• Passage shown:
========

I realized this on Christmas Eve as I listened to a
radio newscast rife with examples of humanity's
obsession with weapons and war, followed by a report on
the progress of Santa and his sleigh full of gifts for
children around the world. How do we reconcile these two
extremes? How do we, as a species, come to suffer from
such moral contradictions?
The U.S. military budget for 2001 was more than $396
billion, an amount greater than 18 per cent of their
total federal budget. This despite the reality that when
one measures a country's level of inequality between the
rich and the poor, the United States ranks 71 out of 112
(UN Centre for Human Settlements, 2001).
Canada is the sixth largest military spender of NATO's
19 members, and 16th largest in the world. On the
inequality scale we rank 23rd. According to the Center
for Defense Information, an independent, not-for-profit
research group based in Washington, our total military
budget is over $12 billion, an amount that is $3 billion
more than the combined military spending of Cuba, Iraq,
Libya, North Korea, Sudan and Syria.
American military researchers have been exploiting
questionable loopholes in existing arms convention to
developed new non-lethal weapons. One, nicknamed
"the people zapper," fires electromagnetic
beams which heat water in the skin, much like a
microwave oven does. Scientists believe the system could
heat the skin of a human target to 130 C in two seconds.
Another weapon uses lasers to temporarily blind and stun
an enemy or cut through metal to disable vehicles. A
third type includes gases like the one that killed
terrorists and over 100 hostages in a Moscow theatre.
Conventional weapons are also undergoing creative make-overs.
New technologies known as Metal Storm include an
unmanned aerial combat vehicle that can fire a 50-metre
wide carpet of grenades for almost three kilometres with
less than five metres separation on impact. A new Metal
Storm multi-barrelled machine gun can purportedly fire
500,000 rounds a minute.
Imagine the possibilities.

========

• Material:

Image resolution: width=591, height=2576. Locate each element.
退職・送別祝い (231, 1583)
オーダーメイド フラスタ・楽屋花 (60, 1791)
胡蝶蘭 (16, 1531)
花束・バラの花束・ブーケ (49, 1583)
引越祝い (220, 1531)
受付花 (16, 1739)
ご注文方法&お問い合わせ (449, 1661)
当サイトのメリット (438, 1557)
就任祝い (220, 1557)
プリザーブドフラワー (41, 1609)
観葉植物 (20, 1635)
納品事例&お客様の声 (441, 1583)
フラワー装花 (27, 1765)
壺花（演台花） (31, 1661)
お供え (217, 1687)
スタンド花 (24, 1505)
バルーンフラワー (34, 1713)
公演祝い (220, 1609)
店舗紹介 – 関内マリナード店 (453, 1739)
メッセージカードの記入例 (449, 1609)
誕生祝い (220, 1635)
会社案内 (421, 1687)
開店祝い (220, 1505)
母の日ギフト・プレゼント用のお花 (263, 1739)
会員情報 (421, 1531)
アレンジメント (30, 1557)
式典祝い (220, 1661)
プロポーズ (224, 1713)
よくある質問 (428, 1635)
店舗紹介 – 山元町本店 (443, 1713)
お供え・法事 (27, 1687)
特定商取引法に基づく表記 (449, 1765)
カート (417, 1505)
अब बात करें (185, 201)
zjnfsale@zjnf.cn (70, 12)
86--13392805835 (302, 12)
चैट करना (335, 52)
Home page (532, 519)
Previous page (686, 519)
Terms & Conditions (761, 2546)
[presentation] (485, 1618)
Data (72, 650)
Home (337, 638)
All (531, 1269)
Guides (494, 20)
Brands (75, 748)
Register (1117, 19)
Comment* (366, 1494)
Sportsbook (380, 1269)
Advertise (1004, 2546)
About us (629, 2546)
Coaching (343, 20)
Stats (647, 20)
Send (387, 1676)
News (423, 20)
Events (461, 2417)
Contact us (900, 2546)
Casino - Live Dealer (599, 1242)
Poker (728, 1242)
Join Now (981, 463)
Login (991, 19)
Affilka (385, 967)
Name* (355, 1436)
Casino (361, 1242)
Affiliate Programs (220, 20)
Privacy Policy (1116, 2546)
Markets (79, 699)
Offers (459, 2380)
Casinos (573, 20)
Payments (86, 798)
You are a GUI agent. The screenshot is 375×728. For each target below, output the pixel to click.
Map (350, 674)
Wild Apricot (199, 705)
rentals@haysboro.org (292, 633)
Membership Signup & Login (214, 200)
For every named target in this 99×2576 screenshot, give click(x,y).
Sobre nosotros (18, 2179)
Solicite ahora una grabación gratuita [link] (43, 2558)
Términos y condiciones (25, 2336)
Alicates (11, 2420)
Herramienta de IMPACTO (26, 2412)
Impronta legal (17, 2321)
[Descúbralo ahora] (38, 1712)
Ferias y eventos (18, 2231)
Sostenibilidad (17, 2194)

========

• Exercise directions: Reproduce the passage on military spending and weapons between "Another weapon uses" and "undergoing creative make-overs.", inclusive.

• Expected output:
Another weapon uses lasers to temporarily blind and stun
an enemy or cut through metal to disable vehicles. A
third type includes gases like the one that killed
terrorists and over 100 hostages in a Moscow theatre.
Conventional weapons are also undergoing creative make-overs.